DO THIS:
Rewrite every line of the material below as a numbered list, dropping the blank lines. Leave the pictures out of your answer.

(Dataset records)

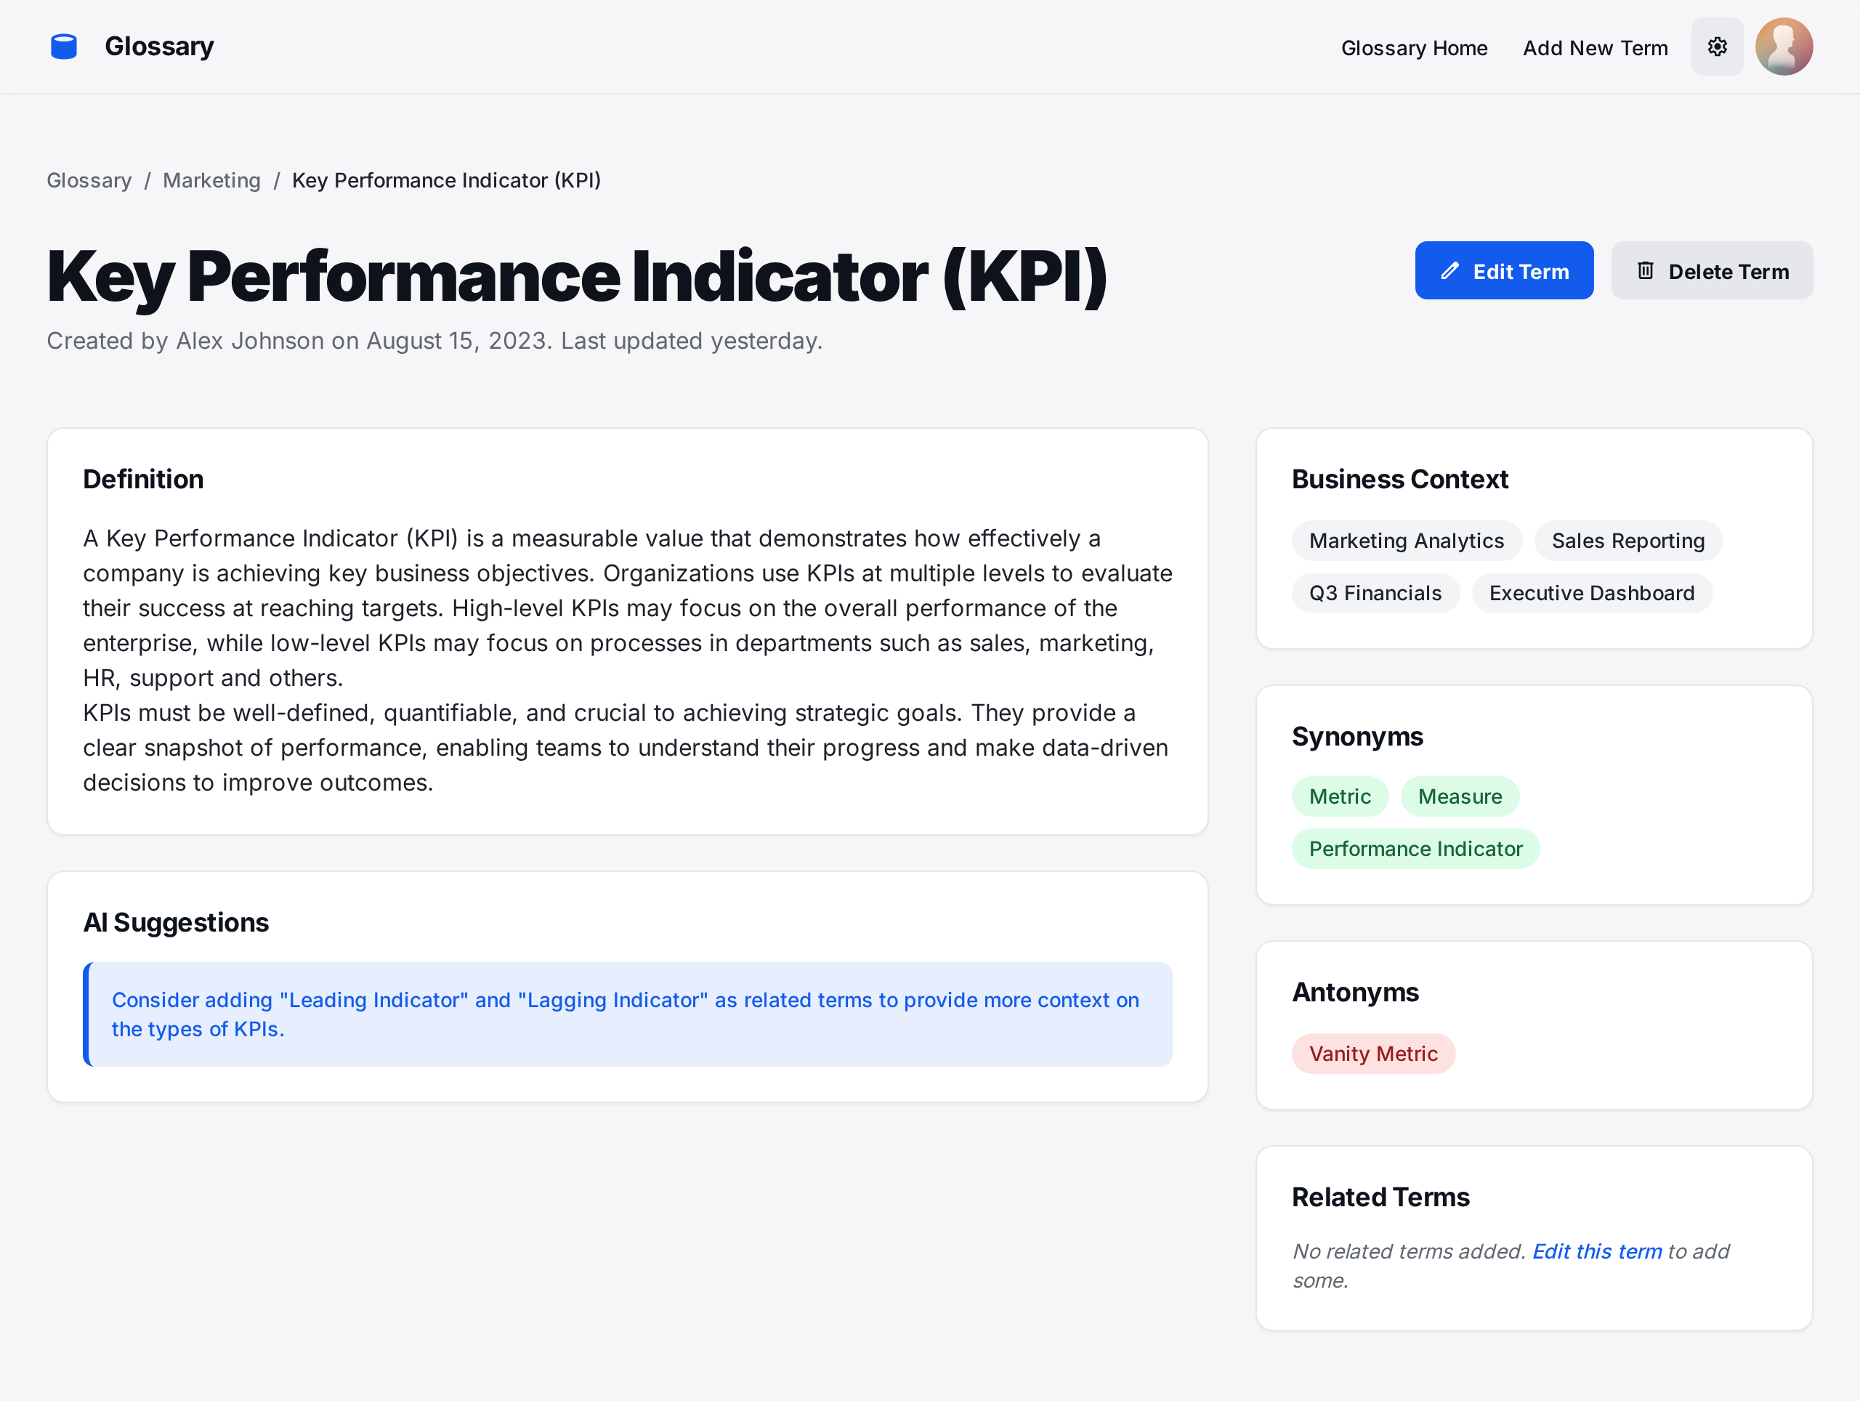The width and height of the screenshot is (1860, 1401).
Task: Click the Edit Term button label
Action: (1520, 272)

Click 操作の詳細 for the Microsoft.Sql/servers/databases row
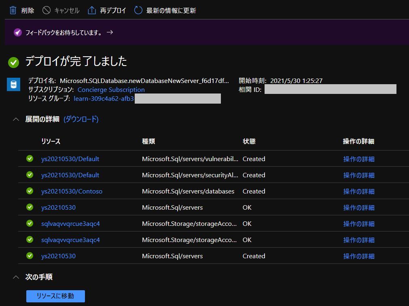[x=359, y=191]

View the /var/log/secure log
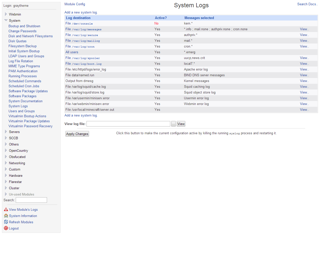point(304,35)
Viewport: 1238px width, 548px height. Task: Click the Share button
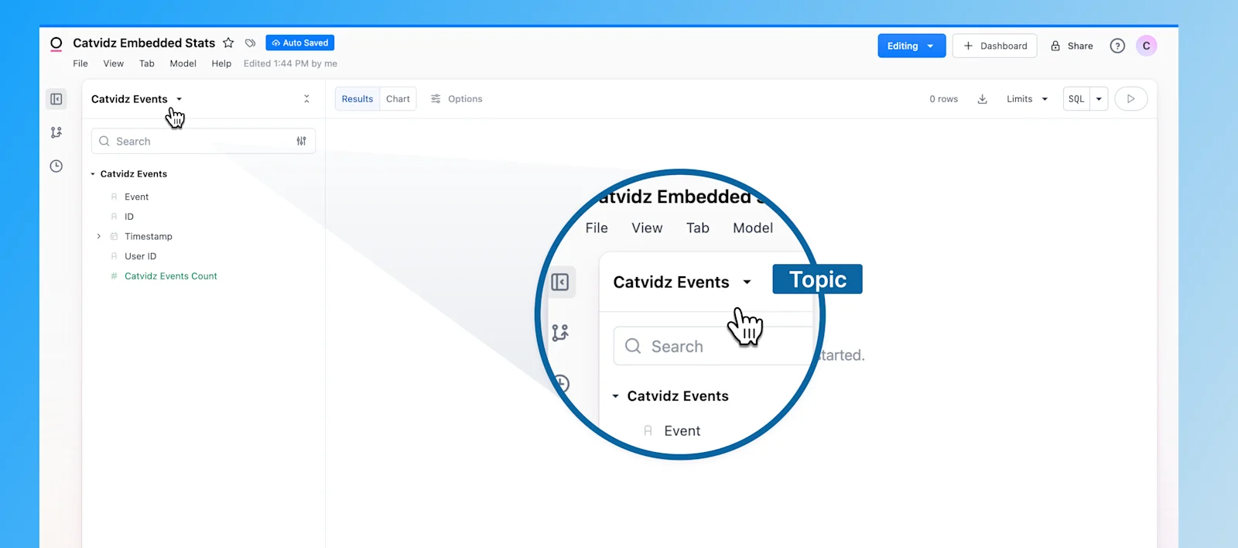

EXERCISE ANSWER:
1. The width and height of the screenshot is (1860, 1401).
2. Task: Click the Edit Term button label
3. Action: (1520, 272)
4. Click 操作の詳細 for the Microsoft.Sql/servers/databases row
5. [x=359, y=191]
6. View the /var/log/secure log
7. point(304,35)
8. Viewport: 1238px width, 548px height. Task: Click the Share button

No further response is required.